Since the pandemic began, attitudes against the new China have been hardening in Britain, and some politicians have begun to speak out. They talk about the ‘reckoning’ to come for the havoc wreaked by the virus.
But the CCP has, over the years, built a network of powerful friends in business, parliament, universities, the media and the City.
Never underestimate the influence of the pro-Beijing lobby among Britain’s elite. They are lying low for now but, once the crisis is over, they will begin their work again.
As for the Prime Minister, Beijing has been cultivating Boris Johnson since he was London’s mayor, so it has been reassuring to see him, in recent weeks, signalling measures to protect Britain’s technological crown jewels from Chinese takeover.
His biggest test will be to reverse the disastrous decision to allow Huawei into the country’s 5G network, which will link up the various components to create the nerve system of the ‘next-generation’ interconnected society. At the same time, it risks giving Beijing a spy-hole into, and perhaps control over, the nation’s infrastructure.
There are signs that a rethink is under way after increasing numbers of senior Tory MPs hardened their opposition to Huawei,
This week it was reported that Britain is seeking to forge an alliance of ten democracies to create alternative suppliers of 5G equipment and other technologies to avoid relying on China.

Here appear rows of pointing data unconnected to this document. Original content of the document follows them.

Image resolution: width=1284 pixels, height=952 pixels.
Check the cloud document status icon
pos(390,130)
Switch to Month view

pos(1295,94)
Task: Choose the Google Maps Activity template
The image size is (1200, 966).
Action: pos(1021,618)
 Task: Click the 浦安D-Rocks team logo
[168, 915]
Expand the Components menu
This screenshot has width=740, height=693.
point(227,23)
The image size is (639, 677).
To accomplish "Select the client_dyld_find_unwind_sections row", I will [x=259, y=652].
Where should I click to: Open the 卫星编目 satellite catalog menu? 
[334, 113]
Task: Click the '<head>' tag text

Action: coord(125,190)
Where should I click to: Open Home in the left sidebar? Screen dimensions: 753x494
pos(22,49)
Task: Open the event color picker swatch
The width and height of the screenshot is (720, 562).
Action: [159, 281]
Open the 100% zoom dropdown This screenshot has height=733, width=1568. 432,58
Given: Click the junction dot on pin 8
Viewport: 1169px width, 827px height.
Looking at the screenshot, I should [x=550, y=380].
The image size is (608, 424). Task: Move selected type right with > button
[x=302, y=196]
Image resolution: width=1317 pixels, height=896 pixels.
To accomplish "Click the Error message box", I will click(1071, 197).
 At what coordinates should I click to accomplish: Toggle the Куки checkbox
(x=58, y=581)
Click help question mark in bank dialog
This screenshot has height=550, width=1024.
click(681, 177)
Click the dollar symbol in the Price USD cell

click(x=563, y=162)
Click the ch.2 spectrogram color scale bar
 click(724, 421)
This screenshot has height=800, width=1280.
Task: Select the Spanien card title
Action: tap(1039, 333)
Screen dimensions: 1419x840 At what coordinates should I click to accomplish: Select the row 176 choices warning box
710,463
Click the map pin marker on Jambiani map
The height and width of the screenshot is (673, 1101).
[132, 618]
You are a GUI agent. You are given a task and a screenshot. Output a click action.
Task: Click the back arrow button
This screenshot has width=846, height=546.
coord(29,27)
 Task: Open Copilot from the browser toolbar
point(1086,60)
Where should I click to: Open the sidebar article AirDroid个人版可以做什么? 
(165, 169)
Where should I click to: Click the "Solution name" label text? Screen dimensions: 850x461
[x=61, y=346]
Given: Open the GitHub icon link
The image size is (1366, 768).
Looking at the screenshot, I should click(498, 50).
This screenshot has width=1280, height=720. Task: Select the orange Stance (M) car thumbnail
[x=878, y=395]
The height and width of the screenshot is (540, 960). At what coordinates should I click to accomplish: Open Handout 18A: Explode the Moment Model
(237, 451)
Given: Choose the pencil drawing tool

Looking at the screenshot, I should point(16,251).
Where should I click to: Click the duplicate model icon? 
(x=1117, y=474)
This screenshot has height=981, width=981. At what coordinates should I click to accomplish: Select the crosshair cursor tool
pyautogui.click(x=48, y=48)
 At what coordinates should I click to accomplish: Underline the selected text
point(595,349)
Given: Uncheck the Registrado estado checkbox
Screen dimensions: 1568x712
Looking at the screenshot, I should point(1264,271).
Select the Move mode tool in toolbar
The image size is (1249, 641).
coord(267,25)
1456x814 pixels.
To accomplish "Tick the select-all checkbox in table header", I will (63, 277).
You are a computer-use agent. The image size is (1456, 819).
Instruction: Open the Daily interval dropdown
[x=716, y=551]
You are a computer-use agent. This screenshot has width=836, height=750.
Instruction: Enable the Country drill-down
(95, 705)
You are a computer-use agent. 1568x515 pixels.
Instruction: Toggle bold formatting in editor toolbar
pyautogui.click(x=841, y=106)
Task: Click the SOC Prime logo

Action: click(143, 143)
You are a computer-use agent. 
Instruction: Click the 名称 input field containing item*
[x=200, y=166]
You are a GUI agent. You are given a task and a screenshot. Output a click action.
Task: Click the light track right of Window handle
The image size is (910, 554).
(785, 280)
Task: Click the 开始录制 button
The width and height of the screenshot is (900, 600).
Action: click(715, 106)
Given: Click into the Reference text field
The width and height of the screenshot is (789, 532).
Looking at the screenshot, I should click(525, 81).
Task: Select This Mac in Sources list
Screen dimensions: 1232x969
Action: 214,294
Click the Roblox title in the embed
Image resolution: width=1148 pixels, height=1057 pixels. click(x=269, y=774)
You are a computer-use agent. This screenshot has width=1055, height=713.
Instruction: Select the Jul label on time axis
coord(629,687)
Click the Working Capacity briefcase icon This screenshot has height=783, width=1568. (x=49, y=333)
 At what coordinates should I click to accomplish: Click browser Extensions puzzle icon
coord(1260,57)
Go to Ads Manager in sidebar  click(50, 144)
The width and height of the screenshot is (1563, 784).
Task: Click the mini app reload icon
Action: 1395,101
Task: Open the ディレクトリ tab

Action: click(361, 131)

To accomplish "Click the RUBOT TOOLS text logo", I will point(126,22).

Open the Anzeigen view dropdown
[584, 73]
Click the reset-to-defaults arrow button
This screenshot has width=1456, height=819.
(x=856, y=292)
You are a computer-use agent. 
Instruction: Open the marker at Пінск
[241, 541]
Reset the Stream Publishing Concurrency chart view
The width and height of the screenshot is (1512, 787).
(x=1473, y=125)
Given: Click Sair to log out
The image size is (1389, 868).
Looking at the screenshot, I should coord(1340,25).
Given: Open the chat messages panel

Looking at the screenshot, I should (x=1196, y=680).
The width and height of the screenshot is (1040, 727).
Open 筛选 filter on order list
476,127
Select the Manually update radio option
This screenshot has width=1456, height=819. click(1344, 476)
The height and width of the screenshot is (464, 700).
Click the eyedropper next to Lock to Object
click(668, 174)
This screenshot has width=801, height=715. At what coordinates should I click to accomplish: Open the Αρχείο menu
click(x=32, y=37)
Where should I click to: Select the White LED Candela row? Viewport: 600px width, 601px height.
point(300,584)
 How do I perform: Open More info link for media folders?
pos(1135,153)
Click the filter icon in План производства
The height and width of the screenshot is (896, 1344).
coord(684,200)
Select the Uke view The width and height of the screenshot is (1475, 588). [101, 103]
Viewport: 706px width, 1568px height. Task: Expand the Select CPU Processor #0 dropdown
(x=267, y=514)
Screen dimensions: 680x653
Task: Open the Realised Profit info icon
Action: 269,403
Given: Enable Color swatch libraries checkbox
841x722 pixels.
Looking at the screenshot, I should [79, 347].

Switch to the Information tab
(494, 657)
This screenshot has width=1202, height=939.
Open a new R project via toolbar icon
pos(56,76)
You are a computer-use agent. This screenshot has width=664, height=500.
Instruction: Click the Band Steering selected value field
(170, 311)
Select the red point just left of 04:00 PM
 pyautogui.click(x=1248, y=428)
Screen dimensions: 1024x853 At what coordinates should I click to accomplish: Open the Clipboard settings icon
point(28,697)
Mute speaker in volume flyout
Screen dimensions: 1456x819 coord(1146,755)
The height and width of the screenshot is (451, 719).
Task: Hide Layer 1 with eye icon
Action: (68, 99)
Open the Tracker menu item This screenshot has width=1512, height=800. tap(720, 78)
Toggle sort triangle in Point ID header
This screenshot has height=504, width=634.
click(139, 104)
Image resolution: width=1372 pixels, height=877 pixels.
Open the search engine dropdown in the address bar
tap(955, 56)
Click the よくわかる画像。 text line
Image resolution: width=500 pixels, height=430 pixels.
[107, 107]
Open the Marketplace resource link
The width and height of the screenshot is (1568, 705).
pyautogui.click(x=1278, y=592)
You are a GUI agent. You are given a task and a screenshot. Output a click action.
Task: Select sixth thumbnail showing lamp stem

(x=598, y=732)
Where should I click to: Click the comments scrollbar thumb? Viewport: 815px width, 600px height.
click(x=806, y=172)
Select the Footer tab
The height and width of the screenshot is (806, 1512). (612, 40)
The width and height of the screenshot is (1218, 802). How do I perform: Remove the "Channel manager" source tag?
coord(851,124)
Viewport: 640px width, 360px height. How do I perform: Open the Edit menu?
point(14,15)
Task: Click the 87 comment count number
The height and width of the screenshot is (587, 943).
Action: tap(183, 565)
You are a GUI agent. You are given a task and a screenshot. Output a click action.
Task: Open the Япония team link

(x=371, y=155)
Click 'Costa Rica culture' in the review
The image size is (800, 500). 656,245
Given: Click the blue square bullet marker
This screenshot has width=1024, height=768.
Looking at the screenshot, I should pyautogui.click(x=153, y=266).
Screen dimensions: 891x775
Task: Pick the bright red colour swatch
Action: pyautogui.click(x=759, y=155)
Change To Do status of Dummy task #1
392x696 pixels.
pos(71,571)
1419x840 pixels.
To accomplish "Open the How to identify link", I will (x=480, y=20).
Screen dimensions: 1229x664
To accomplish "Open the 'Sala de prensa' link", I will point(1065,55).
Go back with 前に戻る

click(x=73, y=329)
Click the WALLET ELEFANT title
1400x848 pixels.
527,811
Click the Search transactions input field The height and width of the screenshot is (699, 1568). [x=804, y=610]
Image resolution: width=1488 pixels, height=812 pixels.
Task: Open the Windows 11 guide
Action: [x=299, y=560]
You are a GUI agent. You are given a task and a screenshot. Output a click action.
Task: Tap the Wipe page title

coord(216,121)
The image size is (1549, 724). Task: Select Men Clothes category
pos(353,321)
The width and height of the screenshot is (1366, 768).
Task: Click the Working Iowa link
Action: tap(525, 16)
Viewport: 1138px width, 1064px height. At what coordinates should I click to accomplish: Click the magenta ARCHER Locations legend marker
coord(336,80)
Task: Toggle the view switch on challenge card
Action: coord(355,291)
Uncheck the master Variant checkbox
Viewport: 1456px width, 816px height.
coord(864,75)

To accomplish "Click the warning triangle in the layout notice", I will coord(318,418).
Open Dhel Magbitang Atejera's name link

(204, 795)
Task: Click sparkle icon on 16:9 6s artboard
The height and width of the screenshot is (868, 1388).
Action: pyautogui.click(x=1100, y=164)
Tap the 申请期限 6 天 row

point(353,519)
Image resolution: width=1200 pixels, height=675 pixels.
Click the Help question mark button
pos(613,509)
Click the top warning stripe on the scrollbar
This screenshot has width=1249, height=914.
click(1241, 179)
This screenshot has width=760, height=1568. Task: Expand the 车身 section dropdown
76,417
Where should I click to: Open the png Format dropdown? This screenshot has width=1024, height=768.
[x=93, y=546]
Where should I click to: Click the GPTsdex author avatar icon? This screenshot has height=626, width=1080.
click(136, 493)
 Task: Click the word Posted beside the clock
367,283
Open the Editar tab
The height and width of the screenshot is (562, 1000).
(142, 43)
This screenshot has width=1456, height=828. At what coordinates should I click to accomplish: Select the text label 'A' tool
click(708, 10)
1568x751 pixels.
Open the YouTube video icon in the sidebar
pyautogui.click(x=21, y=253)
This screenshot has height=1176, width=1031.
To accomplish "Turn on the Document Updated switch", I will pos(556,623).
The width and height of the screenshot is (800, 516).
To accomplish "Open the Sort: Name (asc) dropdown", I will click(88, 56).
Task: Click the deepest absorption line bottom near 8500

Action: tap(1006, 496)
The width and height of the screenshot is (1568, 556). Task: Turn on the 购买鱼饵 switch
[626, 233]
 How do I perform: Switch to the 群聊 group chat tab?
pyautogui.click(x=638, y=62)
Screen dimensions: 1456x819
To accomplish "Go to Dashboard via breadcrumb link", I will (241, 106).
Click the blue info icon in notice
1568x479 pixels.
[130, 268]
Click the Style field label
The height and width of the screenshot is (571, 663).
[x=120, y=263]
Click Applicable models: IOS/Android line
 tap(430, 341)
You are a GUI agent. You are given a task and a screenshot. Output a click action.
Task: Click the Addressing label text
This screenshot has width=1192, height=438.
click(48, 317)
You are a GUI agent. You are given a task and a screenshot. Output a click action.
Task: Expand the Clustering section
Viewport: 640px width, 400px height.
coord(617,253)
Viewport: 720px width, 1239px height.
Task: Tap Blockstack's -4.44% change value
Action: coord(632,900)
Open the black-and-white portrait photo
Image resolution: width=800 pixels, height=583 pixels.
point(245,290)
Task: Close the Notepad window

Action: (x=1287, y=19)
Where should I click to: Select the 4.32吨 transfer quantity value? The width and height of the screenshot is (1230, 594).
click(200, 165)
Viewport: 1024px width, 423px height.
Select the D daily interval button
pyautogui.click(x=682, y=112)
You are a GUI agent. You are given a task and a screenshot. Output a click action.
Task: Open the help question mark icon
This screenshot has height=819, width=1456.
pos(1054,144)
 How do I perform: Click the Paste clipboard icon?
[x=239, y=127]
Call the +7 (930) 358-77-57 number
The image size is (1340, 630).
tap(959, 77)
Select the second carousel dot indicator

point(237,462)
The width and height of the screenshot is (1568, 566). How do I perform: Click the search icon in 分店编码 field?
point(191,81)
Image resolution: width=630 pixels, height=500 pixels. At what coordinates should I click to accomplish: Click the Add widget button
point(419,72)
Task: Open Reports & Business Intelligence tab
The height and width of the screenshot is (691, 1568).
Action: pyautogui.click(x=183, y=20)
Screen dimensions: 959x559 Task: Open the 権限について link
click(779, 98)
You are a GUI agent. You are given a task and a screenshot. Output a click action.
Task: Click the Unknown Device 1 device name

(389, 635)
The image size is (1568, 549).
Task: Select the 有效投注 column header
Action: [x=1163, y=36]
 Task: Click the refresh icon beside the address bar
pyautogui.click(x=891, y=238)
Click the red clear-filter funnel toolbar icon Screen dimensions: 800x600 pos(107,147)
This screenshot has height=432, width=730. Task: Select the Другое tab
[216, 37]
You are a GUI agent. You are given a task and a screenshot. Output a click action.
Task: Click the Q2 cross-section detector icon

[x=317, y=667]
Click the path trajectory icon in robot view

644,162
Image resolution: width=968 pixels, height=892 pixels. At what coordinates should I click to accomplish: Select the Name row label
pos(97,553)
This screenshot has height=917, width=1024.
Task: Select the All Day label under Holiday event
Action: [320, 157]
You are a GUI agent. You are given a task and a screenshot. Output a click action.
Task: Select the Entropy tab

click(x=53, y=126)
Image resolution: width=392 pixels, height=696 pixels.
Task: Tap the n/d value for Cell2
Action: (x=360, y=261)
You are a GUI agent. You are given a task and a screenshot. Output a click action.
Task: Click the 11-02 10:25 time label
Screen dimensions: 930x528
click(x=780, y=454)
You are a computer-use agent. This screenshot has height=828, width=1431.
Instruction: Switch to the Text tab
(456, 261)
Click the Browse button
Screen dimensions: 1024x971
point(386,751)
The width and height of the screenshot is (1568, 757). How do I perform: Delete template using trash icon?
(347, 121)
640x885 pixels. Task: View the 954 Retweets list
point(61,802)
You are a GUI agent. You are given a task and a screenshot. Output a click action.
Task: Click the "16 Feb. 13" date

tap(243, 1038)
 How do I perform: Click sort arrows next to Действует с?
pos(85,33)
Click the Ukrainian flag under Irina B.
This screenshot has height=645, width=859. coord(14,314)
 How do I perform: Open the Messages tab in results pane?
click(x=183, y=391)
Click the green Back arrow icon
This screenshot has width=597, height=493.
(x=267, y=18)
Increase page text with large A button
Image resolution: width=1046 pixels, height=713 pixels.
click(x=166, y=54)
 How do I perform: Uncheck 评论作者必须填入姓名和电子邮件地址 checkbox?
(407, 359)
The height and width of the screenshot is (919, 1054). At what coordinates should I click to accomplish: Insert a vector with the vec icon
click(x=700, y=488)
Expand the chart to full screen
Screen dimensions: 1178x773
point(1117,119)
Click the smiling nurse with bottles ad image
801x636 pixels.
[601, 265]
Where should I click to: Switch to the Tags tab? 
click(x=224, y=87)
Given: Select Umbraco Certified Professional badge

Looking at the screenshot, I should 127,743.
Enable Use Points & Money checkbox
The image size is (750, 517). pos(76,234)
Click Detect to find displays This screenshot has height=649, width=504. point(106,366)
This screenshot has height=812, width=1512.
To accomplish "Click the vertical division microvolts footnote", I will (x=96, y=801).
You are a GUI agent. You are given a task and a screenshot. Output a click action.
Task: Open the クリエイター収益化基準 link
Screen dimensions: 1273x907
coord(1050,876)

Ministers have approached Washington about a ‘D10’ club of democratic partners, based on the G7 plus Australia, South Korea and India, with investment channelled to home-grown technology companies based within its member states.
If and when the UK turns its back on Huawei, Britons should gird their loins for the ‘rage-o-meter’ to be turned up to maximum.
Standing firm will be a question of national sovereignty, as well as self-respect. Being cut off from Europe after Brexit will make it harder. But the bureaucrats of Brussels are pussycats compared to the wolf warriors of Beijing.
Clive Hamilton is the co-author, with Mareike Ohlberg, of Hidden Hand: Exposing How The Chinese Communist Party Is Reshaping The World (to be published soon by Oneworld).